Another team of management engineering students was selected as finalists in the competition. As part of their recent Capstone Design project, Laura Arrizza, Caroline Davey, Gordon Lau and Melanie Roy, built an automated system to help Meals on Wheels London improve service planning and efficiency. The team was supervised by Bissan Ghaddar, a management sciences professor.

Graduate awards

Danielle A. Ripsman, a management sciences doctoral student, won first prize in the CORS Healthcare Special Interest Group Student Presentation Competition for her work titled Warm-Started Robust Direct Aperture Optimization for Cancer Treatment Planning. Supervised by Mahmoudzadeh, Ripsman uses advanced optimization techniques to find the best radiation therapy treatment plans for cancer patients.
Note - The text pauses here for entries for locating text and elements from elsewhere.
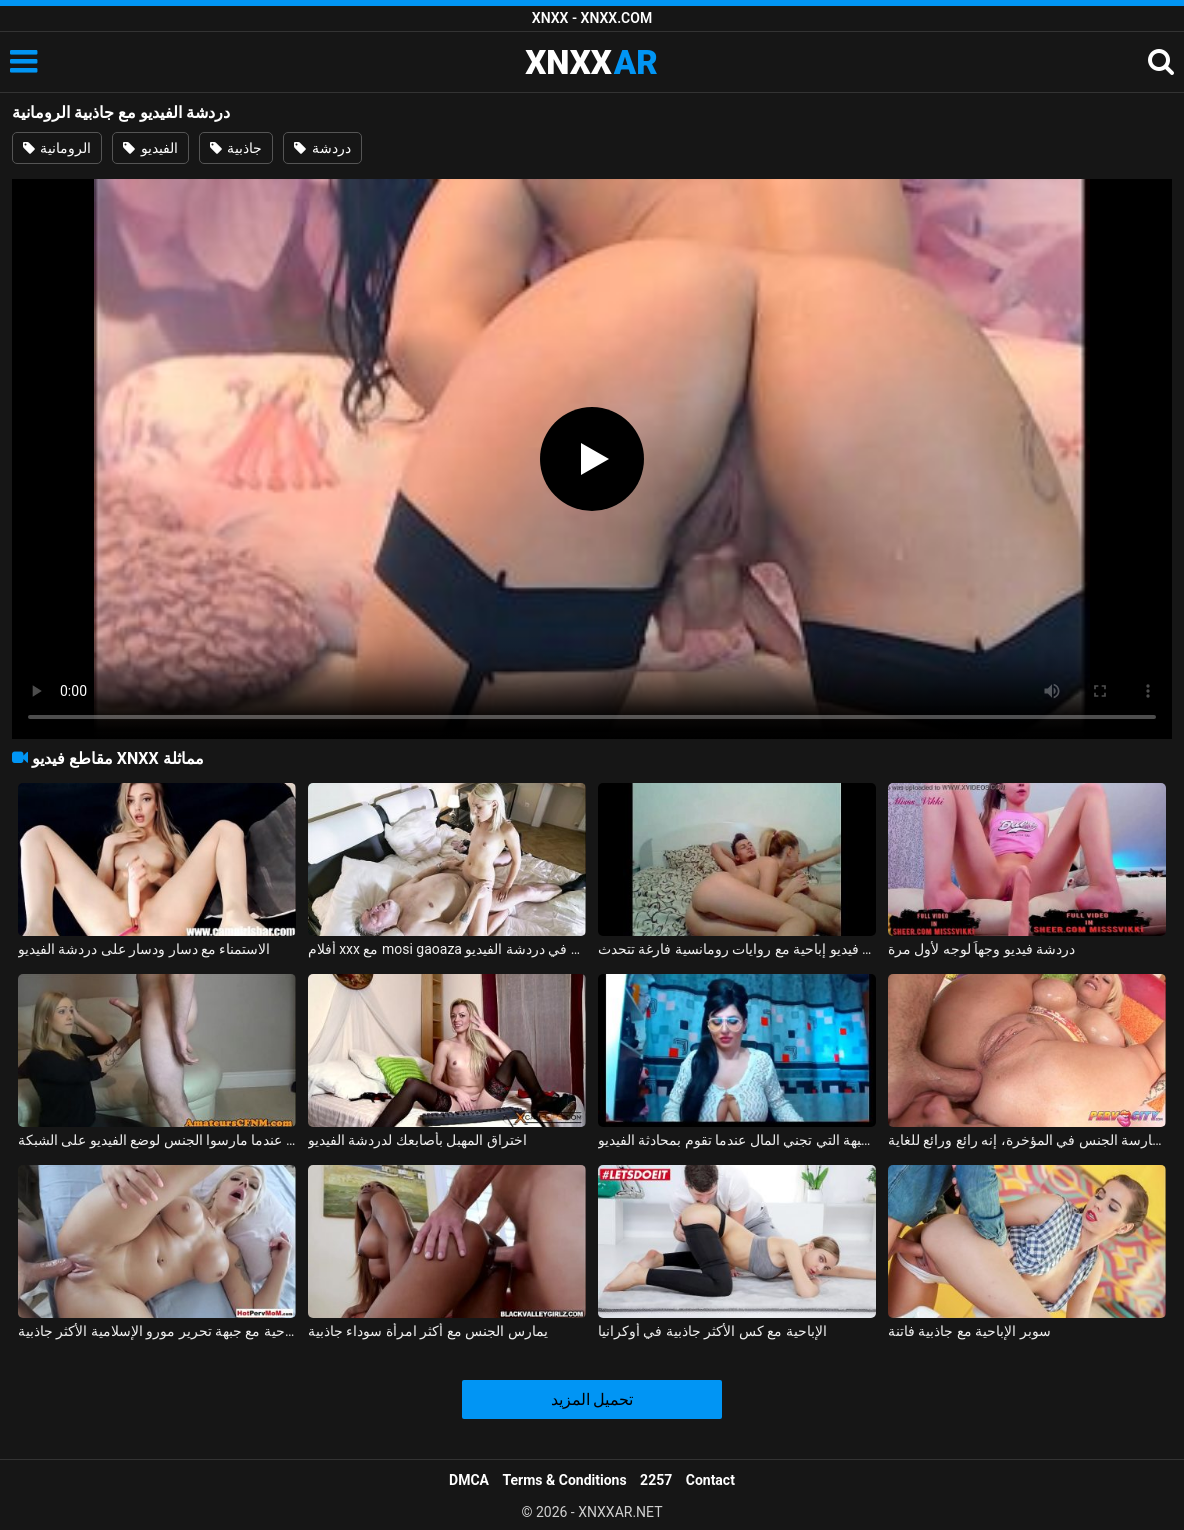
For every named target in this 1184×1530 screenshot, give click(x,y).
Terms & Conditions (565, 1480)
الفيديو (150, 148)
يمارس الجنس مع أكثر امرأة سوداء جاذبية (428, 1331)
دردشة (322, 148)
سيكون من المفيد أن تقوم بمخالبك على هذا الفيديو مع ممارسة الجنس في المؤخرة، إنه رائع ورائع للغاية (1027, 1140)
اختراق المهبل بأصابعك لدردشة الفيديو (417, 1140)
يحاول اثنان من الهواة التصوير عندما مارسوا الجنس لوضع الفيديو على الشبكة (157, 1140)
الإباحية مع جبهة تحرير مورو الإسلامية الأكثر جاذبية (157, 1331)
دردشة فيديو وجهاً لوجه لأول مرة (981, 949)
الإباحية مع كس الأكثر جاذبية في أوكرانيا (712, 1331)
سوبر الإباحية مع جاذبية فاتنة (969, 1331)
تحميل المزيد (592, 1399)
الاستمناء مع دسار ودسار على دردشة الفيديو (144, 949)
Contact (710, 1480)
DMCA (469, 1480)
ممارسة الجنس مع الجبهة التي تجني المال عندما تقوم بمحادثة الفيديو (737, 1140)
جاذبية (236, 148)
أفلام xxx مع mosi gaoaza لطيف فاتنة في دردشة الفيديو (447, 949)
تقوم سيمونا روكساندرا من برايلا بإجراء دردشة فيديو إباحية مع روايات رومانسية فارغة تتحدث (737, 949)
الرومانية (57, 148)
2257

Milad Dehghani Filabadi, also a management sciences doctoral candidate, was selected as one of three finalists in the CORS Student Paper Competition (open category) for his work titled A Robust Optimization Approach for Partially-Ineffective Uncertainty Sets with Application to Power Dispatch

Milad proposes new methodologies to incorporate uncertainty in modelling electricity power dispatch problems. He considers systems with integrated renewable energy sources, such as wind turbines, and develops mathematical models that account for uncertainty in the amount of available wind. His graduate supervisors are Sahar Pirooz Azad, a management sciences professor, and Mahmoudzadeh.

Faculty involvement in CORS

Stan Dimitrov, a management sciences professor, was elected president of CORS for a one-year term.

The next annual CORS conference, which will take place in Toronto in June 2020, will be chaired by Fatma Gzara, also a management sciences professor.